Liberty Reserve SA, whose operators are charged with running a scheme that masked more than $6 billion of criminal proceeds, was designed to help users evade scrutiny, U.S. prosecutors said.
The digital currency company, unlike traditional banks or legitimate online payment processors, didn’t require users to validate their identity and allowed accounts to be opened under fictitious names, according to prosecutors.
An undercover agent was able to establish a Liberty Reserve account using the alias “Joe Bogus,” listing his address as “123 Fake Main Street,” said Manhattan U.S. Attorney Preet Bharara. He said the prosecution is believed to be the largest money-laundering case brought by the U.S.

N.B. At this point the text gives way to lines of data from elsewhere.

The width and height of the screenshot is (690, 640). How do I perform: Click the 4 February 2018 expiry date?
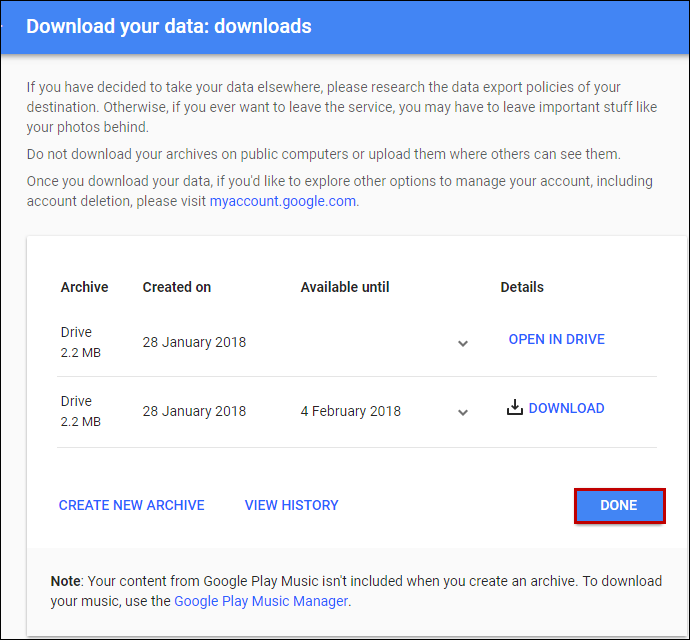350,411
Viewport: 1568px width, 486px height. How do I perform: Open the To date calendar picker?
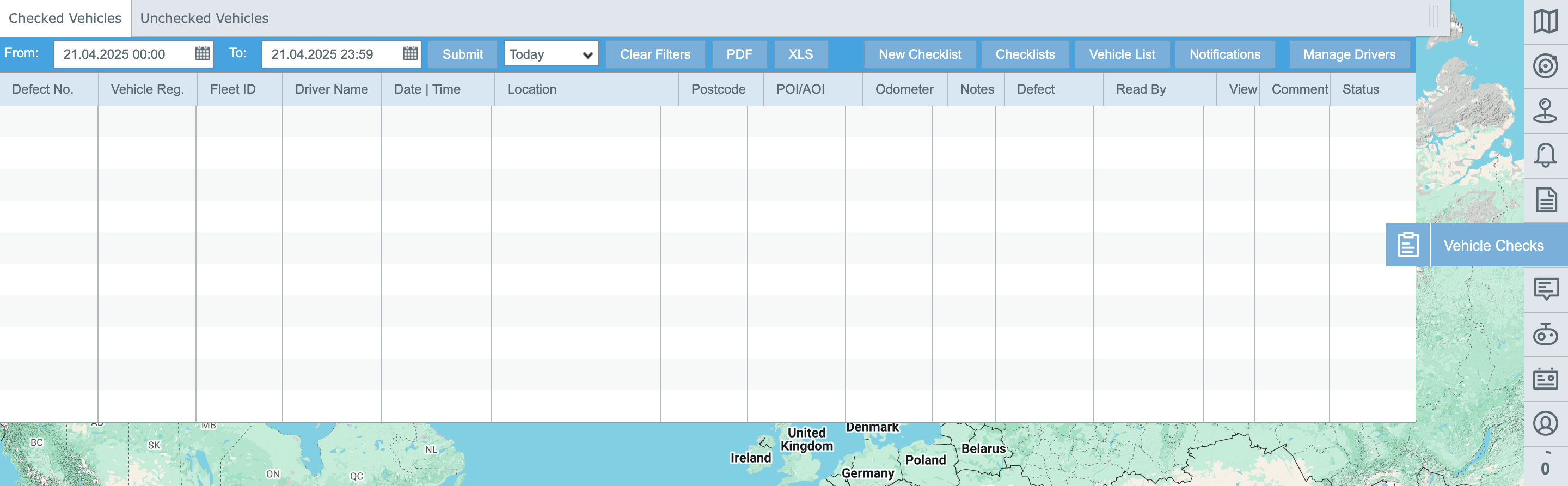coord(411,53)
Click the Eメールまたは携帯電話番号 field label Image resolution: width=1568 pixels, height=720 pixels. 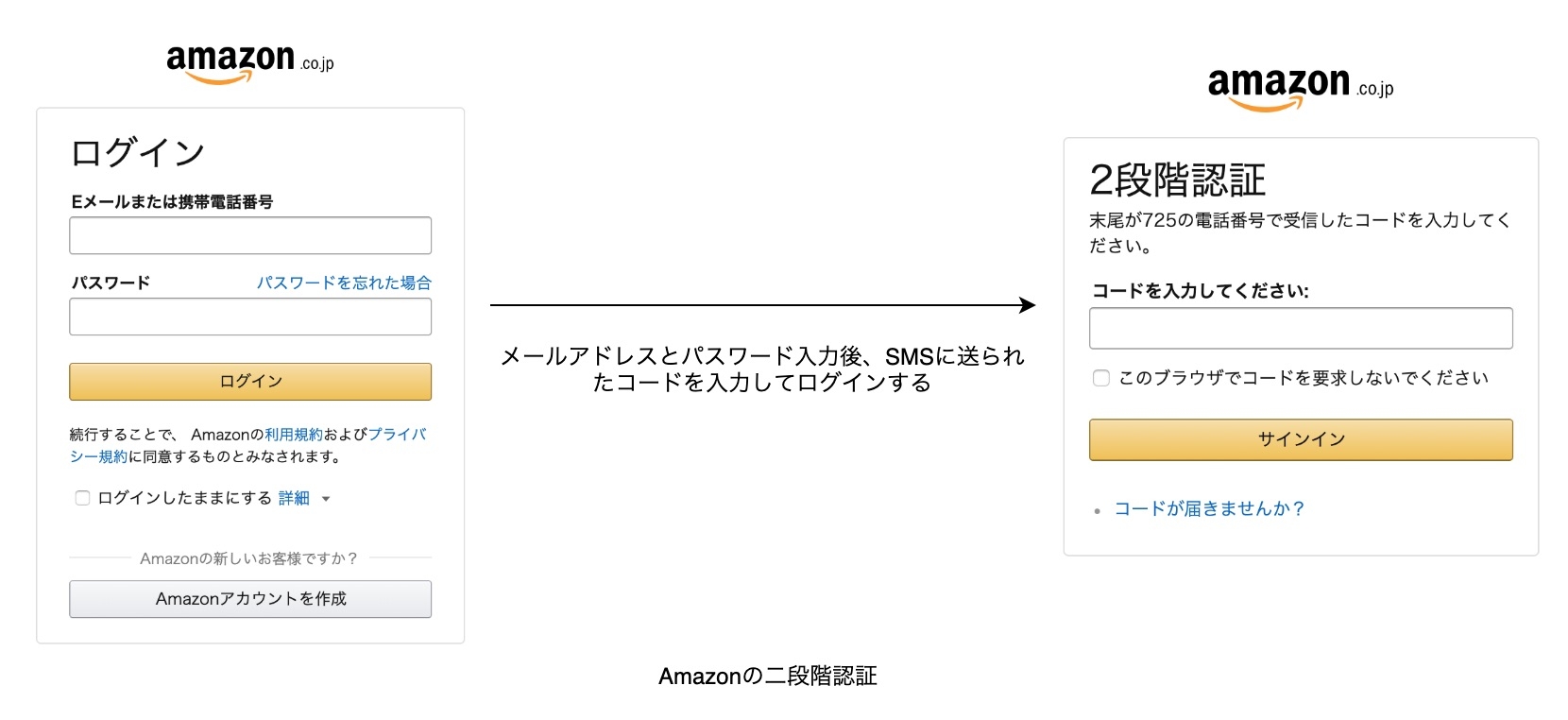point(172,201)
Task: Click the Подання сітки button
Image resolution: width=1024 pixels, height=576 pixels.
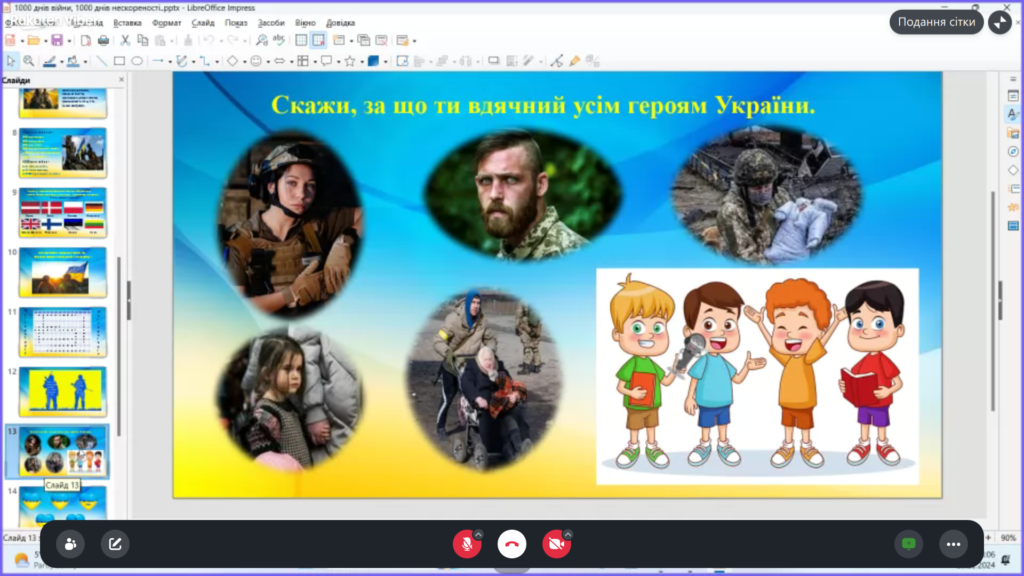Action: [x=936, y=22]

Liberty Reserve, incorporated in Costa Rica in 2006, operated as “essentially a black-market bank,” and facilitated global criminal conduct, Bharara said May 28 at a news conference announcing the unsealing of an indictment against the company and seven principals.
The company was shut by the U.S. through criminal and civil enforcement actions. It had helped users launder illegal proceeds of crimes such as identity theft, credit card fraud, computer hacking prosecutors said.
The U.S. charged seven people. Five people tied to the case have been arrested; two remain at large.
The case is U.S. v. Kats, 13-cr-00368, U.S. District Court, Southern District of New York (Manhattan).